Registra ainda a doutrinadora paulista na mesma obra e página que:

“O Supremo Tribunal Federal tem entendido que , sequer nos casos de fraude inequívoca, em que as medidas punitivas são mais rigorosas em face do dolo comprovado, poderão subsistir penalidades confiscatórias, tendo na ADIN 551-RJ, concedido medida liminar, consoante se lê da ementa:

‘Ação Direta de Inconstitucionalidade — Parágrafos 2º e 3º do art. 57 do ADCT do Estado do Rio de Janeiro , que dispõem sobre multa punitiva nas hipóteses de mora e sonegação fiscal. — Plausibilidade da irrogada inconstitucionalidade, face não apenas à impropriedade formal da via utilizada, mas também ao evidente caráter confiscatório das penalidades instituídas.” (RTJ-138/55)’.

Há ainda uma outra questão a ser levantada nessa enorme quantidade de autos de infração que o fisco federal diz que vai enviar a milhares de contribuintes: o Decreto 70.235/75, que regula o processo administrativo fiscal, em seu artigo 11, determina que o contribuinte, antes de ser autuado, deve ser previamente notificado para que possa se defender. Isso é norma prevista no artigo 5º, inciso LV, da Constituição, que trata do devido processo legal.

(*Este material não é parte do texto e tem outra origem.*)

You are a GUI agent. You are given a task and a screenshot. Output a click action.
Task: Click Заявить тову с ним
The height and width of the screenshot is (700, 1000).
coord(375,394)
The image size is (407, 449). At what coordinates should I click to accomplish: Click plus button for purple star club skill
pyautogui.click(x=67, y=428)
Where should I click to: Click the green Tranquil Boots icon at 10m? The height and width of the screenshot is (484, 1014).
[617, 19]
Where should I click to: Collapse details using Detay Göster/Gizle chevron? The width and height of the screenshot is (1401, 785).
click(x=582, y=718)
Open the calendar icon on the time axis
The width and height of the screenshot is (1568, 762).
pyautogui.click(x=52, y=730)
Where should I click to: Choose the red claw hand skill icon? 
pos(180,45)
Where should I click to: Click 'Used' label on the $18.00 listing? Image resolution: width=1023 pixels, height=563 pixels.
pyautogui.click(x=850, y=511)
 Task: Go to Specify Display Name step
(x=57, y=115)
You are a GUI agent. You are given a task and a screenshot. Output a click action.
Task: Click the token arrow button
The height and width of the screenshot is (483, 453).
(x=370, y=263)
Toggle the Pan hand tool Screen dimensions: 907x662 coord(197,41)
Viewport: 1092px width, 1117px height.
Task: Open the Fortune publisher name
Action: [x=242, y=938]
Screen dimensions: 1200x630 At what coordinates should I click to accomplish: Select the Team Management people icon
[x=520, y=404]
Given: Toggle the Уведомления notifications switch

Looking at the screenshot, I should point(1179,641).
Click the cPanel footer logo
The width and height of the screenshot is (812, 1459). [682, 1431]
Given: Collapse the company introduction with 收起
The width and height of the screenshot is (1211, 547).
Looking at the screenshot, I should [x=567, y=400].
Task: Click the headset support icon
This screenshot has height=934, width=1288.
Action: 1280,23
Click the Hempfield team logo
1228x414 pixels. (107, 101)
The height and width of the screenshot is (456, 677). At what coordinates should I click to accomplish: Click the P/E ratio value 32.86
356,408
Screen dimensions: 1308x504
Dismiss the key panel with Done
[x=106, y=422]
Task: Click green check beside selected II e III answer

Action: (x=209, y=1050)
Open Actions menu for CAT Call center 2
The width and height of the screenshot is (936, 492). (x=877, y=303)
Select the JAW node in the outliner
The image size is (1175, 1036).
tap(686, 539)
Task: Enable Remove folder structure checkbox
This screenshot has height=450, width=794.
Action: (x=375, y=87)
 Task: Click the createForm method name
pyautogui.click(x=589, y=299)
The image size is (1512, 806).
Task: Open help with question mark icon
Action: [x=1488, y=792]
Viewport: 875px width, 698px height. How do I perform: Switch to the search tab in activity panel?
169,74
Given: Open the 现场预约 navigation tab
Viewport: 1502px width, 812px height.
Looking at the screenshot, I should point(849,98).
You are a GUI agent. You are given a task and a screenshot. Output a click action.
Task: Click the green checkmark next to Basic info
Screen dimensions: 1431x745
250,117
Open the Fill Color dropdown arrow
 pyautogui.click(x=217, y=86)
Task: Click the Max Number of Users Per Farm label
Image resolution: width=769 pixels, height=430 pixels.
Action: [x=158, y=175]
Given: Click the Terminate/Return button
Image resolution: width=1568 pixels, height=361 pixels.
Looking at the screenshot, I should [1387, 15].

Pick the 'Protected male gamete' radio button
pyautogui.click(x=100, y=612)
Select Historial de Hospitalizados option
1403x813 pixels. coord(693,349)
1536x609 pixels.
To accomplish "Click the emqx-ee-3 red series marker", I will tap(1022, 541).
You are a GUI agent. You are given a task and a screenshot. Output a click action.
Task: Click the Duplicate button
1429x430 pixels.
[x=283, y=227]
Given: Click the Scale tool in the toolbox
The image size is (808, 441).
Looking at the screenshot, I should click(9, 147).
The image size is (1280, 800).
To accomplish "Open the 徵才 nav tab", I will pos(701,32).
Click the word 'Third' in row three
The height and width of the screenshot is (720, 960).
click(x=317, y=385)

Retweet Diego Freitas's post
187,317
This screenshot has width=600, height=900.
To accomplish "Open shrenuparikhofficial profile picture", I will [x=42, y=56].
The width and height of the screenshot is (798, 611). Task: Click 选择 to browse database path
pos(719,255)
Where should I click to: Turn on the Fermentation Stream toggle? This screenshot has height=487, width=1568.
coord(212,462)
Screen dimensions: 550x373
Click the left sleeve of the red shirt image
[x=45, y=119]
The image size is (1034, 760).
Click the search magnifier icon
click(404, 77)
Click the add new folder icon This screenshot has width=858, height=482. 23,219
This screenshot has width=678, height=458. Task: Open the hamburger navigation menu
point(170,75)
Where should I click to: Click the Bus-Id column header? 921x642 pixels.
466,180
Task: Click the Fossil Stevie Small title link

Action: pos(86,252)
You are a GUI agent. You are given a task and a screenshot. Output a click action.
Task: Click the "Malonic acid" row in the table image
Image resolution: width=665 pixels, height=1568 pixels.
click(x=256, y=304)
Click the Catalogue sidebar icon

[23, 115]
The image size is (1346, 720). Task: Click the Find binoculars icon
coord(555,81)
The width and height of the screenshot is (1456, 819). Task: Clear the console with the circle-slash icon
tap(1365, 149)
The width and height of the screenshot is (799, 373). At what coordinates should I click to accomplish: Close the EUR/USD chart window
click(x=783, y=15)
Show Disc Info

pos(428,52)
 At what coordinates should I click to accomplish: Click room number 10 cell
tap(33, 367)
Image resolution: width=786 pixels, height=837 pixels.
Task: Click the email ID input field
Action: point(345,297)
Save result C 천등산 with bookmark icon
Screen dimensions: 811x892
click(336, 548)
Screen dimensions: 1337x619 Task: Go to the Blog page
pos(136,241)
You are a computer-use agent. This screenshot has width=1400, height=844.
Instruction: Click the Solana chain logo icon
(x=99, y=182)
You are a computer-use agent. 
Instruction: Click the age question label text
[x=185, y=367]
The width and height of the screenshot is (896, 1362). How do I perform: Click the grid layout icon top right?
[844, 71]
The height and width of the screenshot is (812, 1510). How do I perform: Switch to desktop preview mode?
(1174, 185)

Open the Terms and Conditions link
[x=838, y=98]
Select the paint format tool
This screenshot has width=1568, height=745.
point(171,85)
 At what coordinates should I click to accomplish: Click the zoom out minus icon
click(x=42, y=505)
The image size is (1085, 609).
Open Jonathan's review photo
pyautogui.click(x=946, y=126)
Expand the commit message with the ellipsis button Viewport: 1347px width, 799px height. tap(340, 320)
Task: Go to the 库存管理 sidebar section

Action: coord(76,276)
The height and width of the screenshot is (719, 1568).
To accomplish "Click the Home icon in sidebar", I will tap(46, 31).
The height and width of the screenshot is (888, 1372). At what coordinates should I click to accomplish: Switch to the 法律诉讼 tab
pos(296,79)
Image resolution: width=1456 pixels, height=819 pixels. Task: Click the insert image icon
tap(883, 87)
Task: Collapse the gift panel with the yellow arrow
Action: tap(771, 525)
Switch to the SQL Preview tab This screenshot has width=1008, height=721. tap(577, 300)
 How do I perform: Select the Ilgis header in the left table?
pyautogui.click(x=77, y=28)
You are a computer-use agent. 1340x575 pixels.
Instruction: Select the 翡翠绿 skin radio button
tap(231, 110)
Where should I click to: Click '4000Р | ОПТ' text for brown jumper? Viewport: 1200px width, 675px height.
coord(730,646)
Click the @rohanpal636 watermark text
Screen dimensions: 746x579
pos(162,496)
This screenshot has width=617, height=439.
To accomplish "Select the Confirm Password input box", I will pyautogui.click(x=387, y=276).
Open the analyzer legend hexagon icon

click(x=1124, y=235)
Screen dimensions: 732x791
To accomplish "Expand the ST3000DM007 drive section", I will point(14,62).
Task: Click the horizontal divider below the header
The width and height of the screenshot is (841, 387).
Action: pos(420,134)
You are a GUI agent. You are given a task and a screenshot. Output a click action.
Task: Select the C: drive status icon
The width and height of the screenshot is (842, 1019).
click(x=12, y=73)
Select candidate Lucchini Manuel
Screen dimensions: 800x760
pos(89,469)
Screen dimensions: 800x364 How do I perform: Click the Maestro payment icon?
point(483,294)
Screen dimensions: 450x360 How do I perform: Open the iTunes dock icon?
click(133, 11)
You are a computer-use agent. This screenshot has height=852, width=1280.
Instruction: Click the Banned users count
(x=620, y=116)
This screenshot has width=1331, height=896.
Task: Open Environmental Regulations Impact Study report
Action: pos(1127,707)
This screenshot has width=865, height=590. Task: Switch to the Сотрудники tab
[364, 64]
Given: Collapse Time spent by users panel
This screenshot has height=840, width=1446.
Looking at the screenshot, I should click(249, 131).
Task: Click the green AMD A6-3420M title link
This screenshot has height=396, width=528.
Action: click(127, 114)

O 1º Conselho de Contribuintes, órgão julgador da segunda instância administrativa no âmbito do Ministério da Fazenda, já decidiu que:

“Tendo a infração sido averiguada mediante revisão da declaração, realizada no âmbito da repartição lançadora, o lançamento deve ser feito mediante notificação, conforme o artigo 11 do decreto 70.235/72.” (Acórdão nº 101-79.888/90, Diário Oficial da União de 05/06/90).

A Justiça vem repelindo a cobrança de multas desproporcionais à infração cometida, mesmo quando previstas em lei. Não se trata de o juiz substituir o legislador, mas sim de adequar a lei aos princípios constitucionais, especialmente os do artigo 37 da lei maior.

Essa enorme quantidade de autuações que informa o fisco federal que vai emitir, poderá criar uma série de dificuldades para os contribuintes, que serão obrigados a defender-se administrativa ou judicialmente, abarrotando ainda mais nossa Justiça Federal. E, como certamente alguma alta autoridade dirá, pode surgir uma nova “indústria de liminares”.

Não tem qualquer sentido prático a autoridade fiscal convocar a imprensa para anunciar que vai autuar alguém. Seu dever é autuar e seu dever maior é observar o sigilo. O que se fez foi ameaçar e, por não ter sido citado quem seriam os supostos “fraudadores”, a ameaça foi uma generalização que se tornou injusta e desnecessária. Mais uma vez, o Fisco consegue unir o inútil ao desagradável.